SHORT PROBLEM >> Retype the part of the data that opens with the line containing "I will pos(41,67)." and closes with the line containing "tap(922, 62)", both included, without changing anything.

Raw records
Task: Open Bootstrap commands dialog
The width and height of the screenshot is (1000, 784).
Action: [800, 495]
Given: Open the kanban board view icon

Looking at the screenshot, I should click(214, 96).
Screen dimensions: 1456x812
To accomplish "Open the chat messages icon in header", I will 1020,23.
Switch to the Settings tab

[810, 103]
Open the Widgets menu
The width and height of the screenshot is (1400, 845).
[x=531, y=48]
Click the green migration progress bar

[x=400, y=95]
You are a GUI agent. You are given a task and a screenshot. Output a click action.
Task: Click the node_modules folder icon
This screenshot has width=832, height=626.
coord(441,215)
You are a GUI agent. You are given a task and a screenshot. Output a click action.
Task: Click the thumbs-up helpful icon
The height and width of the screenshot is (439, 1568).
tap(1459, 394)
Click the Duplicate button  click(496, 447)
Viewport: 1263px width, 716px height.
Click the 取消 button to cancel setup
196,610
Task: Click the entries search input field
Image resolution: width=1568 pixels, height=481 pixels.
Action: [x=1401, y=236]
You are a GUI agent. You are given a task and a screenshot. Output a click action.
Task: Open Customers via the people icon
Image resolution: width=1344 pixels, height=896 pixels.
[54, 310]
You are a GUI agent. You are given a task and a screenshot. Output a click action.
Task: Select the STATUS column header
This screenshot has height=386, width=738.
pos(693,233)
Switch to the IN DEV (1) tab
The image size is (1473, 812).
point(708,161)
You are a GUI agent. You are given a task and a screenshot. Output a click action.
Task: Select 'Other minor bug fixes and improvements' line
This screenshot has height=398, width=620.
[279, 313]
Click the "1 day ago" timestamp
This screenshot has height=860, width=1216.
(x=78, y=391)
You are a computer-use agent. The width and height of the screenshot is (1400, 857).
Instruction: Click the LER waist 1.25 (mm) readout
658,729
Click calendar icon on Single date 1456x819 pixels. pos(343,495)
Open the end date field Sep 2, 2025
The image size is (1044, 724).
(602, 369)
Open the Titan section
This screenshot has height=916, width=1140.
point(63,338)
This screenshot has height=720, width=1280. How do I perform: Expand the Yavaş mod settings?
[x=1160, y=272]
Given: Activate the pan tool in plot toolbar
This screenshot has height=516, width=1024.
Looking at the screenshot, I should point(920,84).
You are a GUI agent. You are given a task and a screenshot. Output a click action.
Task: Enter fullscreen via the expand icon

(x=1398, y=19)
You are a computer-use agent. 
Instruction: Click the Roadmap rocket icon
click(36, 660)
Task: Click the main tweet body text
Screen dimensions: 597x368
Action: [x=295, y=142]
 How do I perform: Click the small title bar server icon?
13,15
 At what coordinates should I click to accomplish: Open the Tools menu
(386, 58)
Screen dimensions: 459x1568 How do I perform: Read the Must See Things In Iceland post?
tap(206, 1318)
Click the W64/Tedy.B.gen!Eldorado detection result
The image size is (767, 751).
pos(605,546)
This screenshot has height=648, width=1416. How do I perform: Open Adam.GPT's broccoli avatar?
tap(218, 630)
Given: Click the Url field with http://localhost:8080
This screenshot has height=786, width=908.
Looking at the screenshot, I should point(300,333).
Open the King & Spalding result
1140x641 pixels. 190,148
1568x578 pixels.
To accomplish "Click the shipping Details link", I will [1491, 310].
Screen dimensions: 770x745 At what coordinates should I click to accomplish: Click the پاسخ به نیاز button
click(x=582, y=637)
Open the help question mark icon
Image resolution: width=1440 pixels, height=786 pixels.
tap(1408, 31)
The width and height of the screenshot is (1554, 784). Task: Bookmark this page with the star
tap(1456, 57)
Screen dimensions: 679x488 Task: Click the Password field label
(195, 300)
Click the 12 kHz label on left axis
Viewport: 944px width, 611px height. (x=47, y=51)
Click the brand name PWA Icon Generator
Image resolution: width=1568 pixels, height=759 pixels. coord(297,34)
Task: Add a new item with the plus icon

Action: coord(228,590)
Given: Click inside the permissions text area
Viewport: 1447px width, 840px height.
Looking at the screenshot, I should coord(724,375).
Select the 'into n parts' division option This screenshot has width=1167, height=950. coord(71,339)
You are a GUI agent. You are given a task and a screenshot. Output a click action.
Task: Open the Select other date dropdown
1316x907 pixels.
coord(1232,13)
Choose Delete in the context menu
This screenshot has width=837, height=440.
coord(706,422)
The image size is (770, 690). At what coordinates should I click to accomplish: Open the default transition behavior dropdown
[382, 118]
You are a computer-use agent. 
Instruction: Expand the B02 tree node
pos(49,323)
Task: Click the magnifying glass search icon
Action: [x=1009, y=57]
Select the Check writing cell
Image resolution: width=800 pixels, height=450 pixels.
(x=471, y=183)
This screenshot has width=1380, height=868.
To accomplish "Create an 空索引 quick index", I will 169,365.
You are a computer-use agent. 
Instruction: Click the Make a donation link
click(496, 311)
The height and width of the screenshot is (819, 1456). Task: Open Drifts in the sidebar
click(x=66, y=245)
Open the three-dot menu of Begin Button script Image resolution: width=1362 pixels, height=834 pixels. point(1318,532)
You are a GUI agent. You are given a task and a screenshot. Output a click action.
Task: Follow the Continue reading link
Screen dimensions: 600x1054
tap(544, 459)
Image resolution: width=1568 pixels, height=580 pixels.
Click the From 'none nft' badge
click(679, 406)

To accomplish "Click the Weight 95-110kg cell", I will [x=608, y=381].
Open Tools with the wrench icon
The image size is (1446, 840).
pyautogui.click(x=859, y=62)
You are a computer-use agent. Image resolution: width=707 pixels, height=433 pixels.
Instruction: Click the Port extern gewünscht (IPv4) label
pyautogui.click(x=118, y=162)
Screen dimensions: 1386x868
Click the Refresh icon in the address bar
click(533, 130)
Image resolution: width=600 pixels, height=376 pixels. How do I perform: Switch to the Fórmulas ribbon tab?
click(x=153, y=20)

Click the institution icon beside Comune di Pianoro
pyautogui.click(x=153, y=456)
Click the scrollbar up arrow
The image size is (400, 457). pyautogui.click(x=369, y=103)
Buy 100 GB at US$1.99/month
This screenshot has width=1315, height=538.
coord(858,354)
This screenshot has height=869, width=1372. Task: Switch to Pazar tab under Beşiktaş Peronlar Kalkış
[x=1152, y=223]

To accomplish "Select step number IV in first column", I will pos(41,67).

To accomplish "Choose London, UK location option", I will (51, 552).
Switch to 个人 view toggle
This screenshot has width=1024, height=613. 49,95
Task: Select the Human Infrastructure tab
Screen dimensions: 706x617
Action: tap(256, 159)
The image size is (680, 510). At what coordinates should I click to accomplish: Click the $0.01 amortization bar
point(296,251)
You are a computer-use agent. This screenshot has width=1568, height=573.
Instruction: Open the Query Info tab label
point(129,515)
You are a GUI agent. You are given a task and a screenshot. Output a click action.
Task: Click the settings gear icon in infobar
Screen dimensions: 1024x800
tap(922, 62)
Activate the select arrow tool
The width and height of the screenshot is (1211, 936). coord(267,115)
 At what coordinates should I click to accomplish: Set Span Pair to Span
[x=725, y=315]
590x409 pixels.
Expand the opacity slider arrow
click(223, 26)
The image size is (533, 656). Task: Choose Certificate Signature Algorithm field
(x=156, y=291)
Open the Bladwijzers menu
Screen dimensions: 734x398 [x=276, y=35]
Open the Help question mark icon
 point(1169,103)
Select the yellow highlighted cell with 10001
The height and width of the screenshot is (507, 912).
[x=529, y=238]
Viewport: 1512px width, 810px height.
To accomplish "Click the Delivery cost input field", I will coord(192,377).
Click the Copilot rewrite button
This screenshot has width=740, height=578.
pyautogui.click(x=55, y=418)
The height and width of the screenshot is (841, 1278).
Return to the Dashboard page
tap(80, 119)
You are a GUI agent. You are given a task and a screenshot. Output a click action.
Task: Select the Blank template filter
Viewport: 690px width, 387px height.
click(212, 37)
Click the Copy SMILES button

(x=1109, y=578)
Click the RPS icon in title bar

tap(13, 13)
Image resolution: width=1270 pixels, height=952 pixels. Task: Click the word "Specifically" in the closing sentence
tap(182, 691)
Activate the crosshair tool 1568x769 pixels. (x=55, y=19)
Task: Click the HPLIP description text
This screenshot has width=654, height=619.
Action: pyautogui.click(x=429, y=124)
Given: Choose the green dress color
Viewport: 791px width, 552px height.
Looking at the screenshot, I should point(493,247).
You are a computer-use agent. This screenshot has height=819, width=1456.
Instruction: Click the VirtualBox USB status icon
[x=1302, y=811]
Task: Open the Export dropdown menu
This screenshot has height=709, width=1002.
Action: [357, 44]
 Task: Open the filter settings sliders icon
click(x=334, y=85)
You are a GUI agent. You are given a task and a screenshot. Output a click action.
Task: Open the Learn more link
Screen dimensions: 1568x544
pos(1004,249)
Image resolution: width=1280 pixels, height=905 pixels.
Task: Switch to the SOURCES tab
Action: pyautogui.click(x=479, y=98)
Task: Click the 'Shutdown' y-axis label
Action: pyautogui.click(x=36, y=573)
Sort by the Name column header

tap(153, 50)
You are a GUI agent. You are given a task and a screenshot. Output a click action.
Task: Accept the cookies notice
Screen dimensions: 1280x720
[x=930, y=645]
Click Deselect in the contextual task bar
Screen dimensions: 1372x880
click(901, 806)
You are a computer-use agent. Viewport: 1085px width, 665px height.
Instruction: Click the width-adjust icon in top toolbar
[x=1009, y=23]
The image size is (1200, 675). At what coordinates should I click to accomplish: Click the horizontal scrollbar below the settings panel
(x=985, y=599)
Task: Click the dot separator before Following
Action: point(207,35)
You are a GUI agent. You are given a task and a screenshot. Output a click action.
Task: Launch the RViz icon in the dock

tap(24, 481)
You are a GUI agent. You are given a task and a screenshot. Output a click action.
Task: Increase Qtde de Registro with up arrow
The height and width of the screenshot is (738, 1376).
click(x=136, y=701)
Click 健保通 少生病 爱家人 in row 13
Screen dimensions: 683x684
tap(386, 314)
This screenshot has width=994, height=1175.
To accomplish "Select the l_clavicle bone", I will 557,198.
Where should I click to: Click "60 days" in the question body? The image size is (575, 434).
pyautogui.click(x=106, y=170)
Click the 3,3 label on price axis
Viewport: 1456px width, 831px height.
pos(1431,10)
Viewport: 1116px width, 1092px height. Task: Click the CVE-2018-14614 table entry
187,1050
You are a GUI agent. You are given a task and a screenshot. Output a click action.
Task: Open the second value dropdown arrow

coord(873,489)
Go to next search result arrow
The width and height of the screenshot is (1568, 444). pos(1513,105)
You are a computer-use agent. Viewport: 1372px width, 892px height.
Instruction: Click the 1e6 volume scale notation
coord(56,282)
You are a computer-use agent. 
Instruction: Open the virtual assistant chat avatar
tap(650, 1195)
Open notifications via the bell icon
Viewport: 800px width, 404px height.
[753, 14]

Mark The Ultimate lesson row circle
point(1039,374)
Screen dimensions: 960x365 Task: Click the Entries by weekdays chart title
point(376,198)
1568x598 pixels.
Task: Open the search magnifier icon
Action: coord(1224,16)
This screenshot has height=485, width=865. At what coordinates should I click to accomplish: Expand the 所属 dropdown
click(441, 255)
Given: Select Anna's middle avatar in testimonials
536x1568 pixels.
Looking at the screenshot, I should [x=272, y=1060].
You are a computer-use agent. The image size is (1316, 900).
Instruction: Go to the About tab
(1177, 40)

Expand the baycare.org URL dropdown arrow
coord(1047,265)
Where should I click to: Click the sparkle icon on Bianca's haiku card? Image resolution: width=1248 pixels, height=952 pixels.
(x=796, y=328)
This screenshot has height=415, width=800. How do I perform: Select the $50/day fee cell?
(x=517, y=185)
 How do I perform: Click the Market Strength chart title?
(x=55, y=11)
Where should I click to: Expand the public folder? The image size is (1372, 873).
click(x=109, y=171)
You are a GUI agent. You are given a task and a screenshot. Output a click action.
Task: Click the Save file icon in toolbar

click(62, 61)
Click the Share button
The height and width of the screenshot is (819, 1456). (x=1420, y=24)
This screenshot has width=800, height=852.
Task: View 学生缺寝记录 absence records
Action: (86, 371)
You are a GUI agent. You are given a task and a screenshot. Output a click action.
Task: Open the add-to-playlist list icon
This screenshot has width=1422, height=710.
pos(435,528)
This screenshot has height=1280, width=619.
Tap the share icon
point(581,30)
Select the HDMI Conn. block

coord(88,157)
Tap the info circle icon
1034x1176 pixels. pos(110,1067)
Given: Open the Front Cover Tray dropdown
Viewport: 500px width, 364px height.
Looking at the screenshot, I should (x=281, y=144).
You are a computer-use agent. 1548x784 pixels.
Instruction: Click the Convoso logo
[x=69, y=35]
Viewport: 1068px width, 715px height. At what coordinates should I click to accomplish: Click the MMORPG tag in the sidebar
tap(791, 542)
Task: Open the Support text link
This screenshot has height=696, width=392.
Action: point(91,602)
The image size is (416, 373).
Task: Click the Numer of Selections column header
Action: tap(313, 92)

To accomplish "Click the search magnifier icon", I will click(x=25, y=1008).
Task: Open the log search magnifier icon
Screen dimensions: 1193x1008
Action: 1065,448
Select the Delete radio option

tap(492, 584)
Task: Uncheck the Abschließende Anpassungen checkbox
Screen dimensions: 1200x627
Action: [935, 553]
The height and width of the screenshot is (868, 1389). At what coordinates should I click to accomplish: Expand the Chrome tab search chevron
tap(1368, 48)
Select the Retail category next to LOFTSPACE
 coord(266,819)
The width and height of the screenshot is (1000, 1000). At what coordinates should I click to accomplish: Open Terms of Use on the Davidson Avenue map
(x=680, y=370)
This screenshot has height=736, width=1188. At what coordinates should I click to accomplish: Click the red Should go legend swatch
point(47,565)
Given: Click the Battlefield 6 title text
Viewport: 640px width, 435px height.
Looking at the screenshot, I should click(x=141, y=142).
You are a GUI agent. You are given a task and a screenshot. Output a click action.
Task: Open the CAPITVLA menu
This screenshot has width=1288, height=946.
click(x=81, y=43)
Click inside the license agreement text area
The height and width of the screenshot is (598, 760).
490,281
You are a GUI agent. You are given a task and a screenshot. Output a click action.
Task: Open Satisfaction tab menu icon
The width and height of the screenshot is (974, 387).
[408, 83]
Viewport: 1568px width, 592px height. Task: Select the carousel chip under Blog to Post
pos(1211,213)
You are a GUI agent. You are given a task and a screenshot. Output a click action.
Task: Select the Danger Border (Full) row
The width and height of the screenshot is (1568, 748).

ANSWER TO THIS TASK >>
To accomplish "Select step number IV in first column", I will pos(41,67).

To accomplish "Choose London, UK location option", I will (51, 552).
Switch to 个人 view toggle
This screenshot has width=1024, height=613. 49,95
Task: Select the Human Infrastructure tab
Screen dimensions: 706x617
Action: tap(256, 159)
The image size is (680, 510). At what coordinates should I click to accomplish: Click the $0.01 amortization bar
point(296,251)
You are a computer-use agent. This screenshot has width=1568, height=573.
Instruction: Open the Query Info tab label
point(129,515)
You are a GUI agent. You are given a task and a screenshot. Output a click action.
Task: Click the settings gear icon in infobar
Screen dimensions: 1024x800
tap(922, 62)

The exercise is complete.